Nothing more than molecules, now, drifting apart, she had been flotsam in the maelstrom of reality since the moment of that explosion. Had she been caught in the same explosion back when she had been a part of Cortez's coven she would surely be dead, now. With no faith in their ability to exist in such a state, vampires who embraced the old ways would have drifted into nothingness, molecules spreading out until they lost all cohesion and thus all awareness. It had, she realized, nearly been her own fate.
In the instant before the explosion she had begun to shift to mist, and perhaps that had helped her. But Charlotte felt certain it was fury that had kept her from being completely obliterated. Now she stoked the flames of that rage and focused, trying to pull herself back together.
At first she felt no differently. Then, slowly . . . so slowly . . . she could feel herself stop drifting. Those invisible muscles began to knit together, the fabric of her existence rebuilding itself, using fury as its mortar.
She was Kali, now. She was vengeance.
Charlotte had been following Octavian's lead, sublimating the horrors that had been inflicted upon her. But being this . . . being nothing but thought and molecules . . . had freed her from the fears and doubts of the flesh, and now she understood that her claim to retribution was just as valid as the mage's.
Slowly, in the sky above the Hudson River, hate brought her back from the edge of destruction. She thought of nothing but Cortez and his effort to make vampires once more the monsters they had been before Octavian brought them into the light.
She could not wait to show him how much of a monster she could really be.

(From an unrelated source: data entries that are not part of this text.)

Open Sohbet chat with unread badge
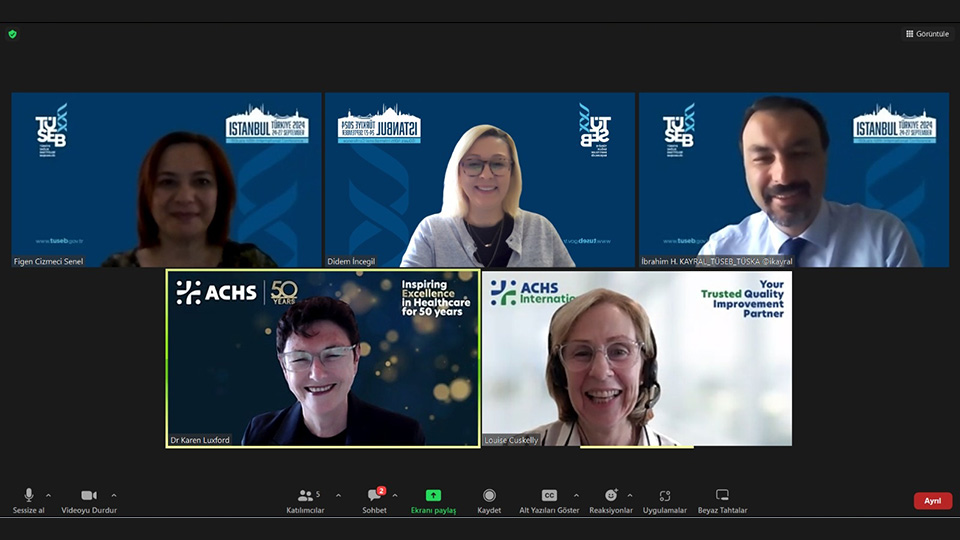(x=375, y=496)
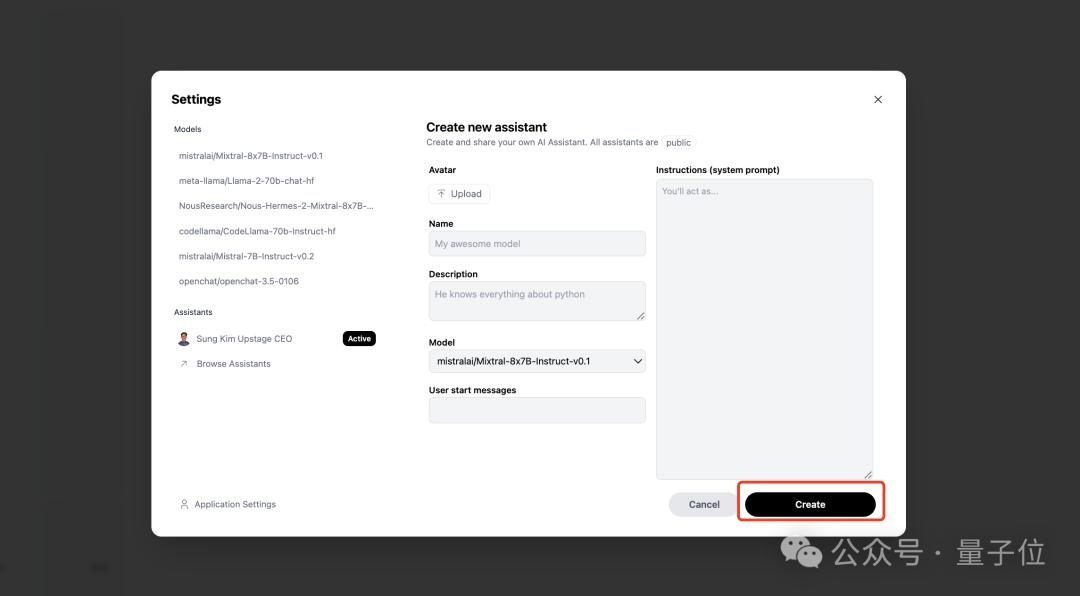The image size is (1080, 596).
Task: Focus the Name input field
Action: (x=537, y=243)
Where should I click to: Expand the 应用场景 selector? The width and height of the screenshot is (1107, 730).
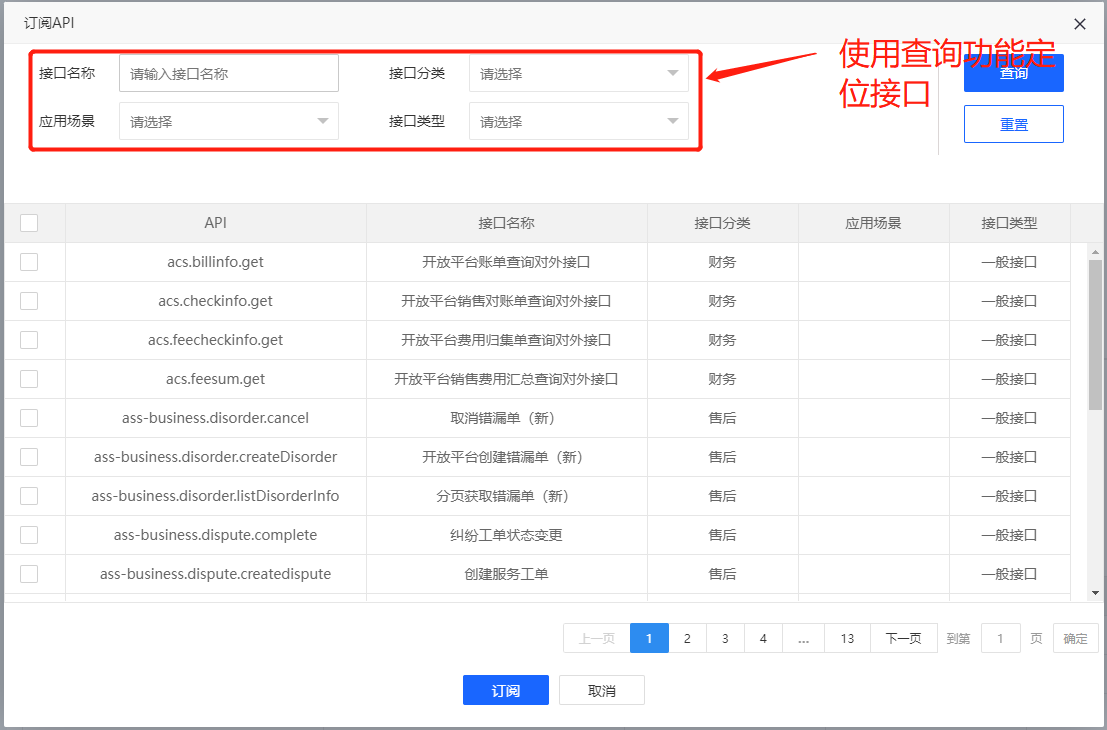click(x=228, y=120)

The first thing Amber Morrissey noticed while pulling her rented Ford into the parking lot of Summerfields Orchard was the yards of yellow police tape. With the gray autumn sky hanging low overhead and casting its pall upon the orchard, there was something garish about that tape, stretched from tree to tree far up on the hillside. Despite the charm of the big barn that had been converted into a store and the pumpkins and cornstalks and other autumn decorations that were on display in front of the place, not to mention the big tractor that should have been pulling children on hayrides, her eyes were drawn to that yellow tape way up on the hill for the simple reason that it did not belong. It spoke silently but all too clearly: something terrible had happened here.
She had passed a police car as she turned in. Now, as she parked and turned off her engine, she noticed movement in her rearview mirror and saw that he had gotten out of his vehicle and was approaching her.
'What does he want?' Amber said, studying her own reflection in the mirror. 'I just restored the glamour spell when we landed. It can't be slipping.' She glanced at the seat beside her. 'It's not slipping, is it?'
To others, the passenger seat would appear to be vacant, but she could see the ghost of Miles Varick clearly. Her former professor, handsome and grizzled and dead, frowned as he studied her.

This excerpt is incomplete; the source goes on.